Subscribe

OCUM Version 6.4RC1 - Duplicate alerts (going from 95% to 94%, etc)

[ Edited ]

I am working to get alerting setup for OCUM 6.4RC1 and have noticed an annoying issue. 

 

If I have a volume (we'll call it testvol) and it is at 89% and goes to 90%+, it alerts as you would expect. As well as if it goes from 94% to 95%+. The issue comes when going the other way. We have some very large volumes (20-40TB) that sit between 90-95% full all the time due to file rotation. We do not want to waste a ton of space by move them below 90%. The issue is that if the volume is at say 96%, and we move it down to 94%, we get another alert. This causes additional incident tickets to be generated and we waste a bunch of time closing useless tickets. Is there a way to get OCUM 6.x to act like previous versions of DFM in that it will only re-alert once it goes below a threshhold? Basically, if it is at 96% and we lower it to 94% I don't want another alert. I only want the alert if we add space to drop it to say 88%, and then it goes over 90%. 

 

 

UPDATE / CLARIFICATION:

 

Hopefully this helps everyone to understand. 

 

1) VolumeA goes from 89 to 90%
          Triggers the 90% threshold and creates alert
2) VolumeA goes from 94 to 95%
          Triggers the 90% obsolete alert
          Triggers the 95% threshold and creates alert
3) We add space (or a snapshot falls off) and the volume shrinks a little
4) VolumeA goes from 95 to 94%.
          Triggers 95% threshold obsolete alert
          Triggers the 90% threshold and create alert


My issue is that in #4, it should not trigger another 90% alert. It should only do that if it drops BELOW 90% and then moves back over 90%.

 

 

UPDATE #2 - This is what we will see when a volume goes over 90, then over 95, and then back down to over 90 but <95. 

 

Risk - Volume Space Nearly Full
Impact Area - Capacity
Severity - Warning
State - New
Source - nasname:/volumename
Trigger Condition - The nearly full threshold set at 90% is breached. 4.35 TB (90.62%) of 4.80 TB is used.

 

Risk - Volume Space Nearly Full
Impact Area - Capacity
Severity - Warning
State - Obsolete
Source - nasname:/volumename
Trigger Condition - The nearly full threshold set at 90% is breached. 4.51 TB (93.85%) of 4.80 TB is used.

 

Risk - Volume Space Full
Impact Area - Capacity
Severity - Error
State - New
Source - nasname:/volumename
Trigger Condition - The full threshold set at 95% is breached. 4.57 TB (95.11%) of 4.80 TB is used.

 

Risk - Volume Space Full
Impact Area - Capacity
Severity - Error
State - Obsolete
Source - nasname:/volumename
Trigger Condition - The full threshold set at 95% is breached. 4.57 TB (95.11%) of 4.80 TB is used.

 

Risk - Volume Space Nearly Full
Impact Area - Capacity
Severity - Warning
State - New
Source - nasname:/volumename
Trigger Condition - The nearly full threshold set at 90% is breached. 4.60 TB (92%) of 5.00 TB is used.

● DATA SECTION
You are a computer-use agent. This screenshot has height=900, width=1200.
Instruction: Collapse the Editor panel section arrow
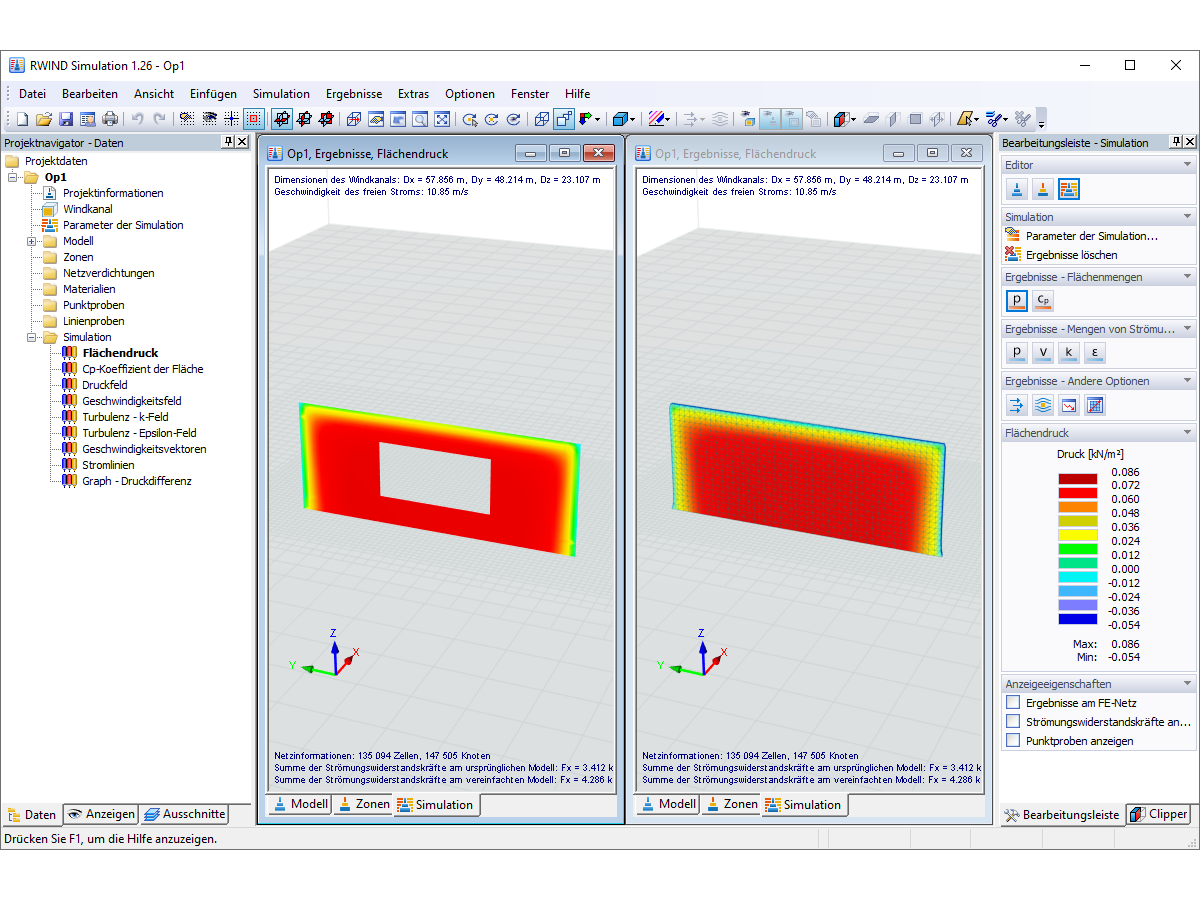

● TASK SET
(1) In the OCUM alerts post, how large are the volumes that stay between 90 and 95% full?
(2) Please write the next part of the OCUM alerts post, picking up right after its final line.

● TASK ANSWERS
(1) 20-40TB

(2)
Re: OCUM Version 6.4RC1 - Duplicate alerts (going from 95% to 94%, etc)

Hi,

 

Looks like you had configured two events i.e "Volume Space Nearly Full (once the volume reaches 90%)" and "Volume Space Ful (once the volume reaches 95%)".

 

Once the volume reaches 89% to 90% - UM generates volume space  nearly full warning event

Once the volume reaches 94% to 95% - UM generates volume space  full error event and the old warning event will go to obsolete

Once the volume back to 94% - UM obsolete the error event and creates the warning event

 

If you dont want the second warning event, do not add the "Volume space Nearly Full" into the UM alert.

 

Thanks,

KJag

Re: OCUM Version 6.4RC1 - Duplicate alerts (going from 95% to 94%, etc)

In all previous version of DFM, there was only an event triggered when it passed the threshold. 

 

I.E:

 

Going from 89 -> 90% = triggers warning

Going from 94 -> 95% = triggers warning

 

But not when going from 95 -> 94%.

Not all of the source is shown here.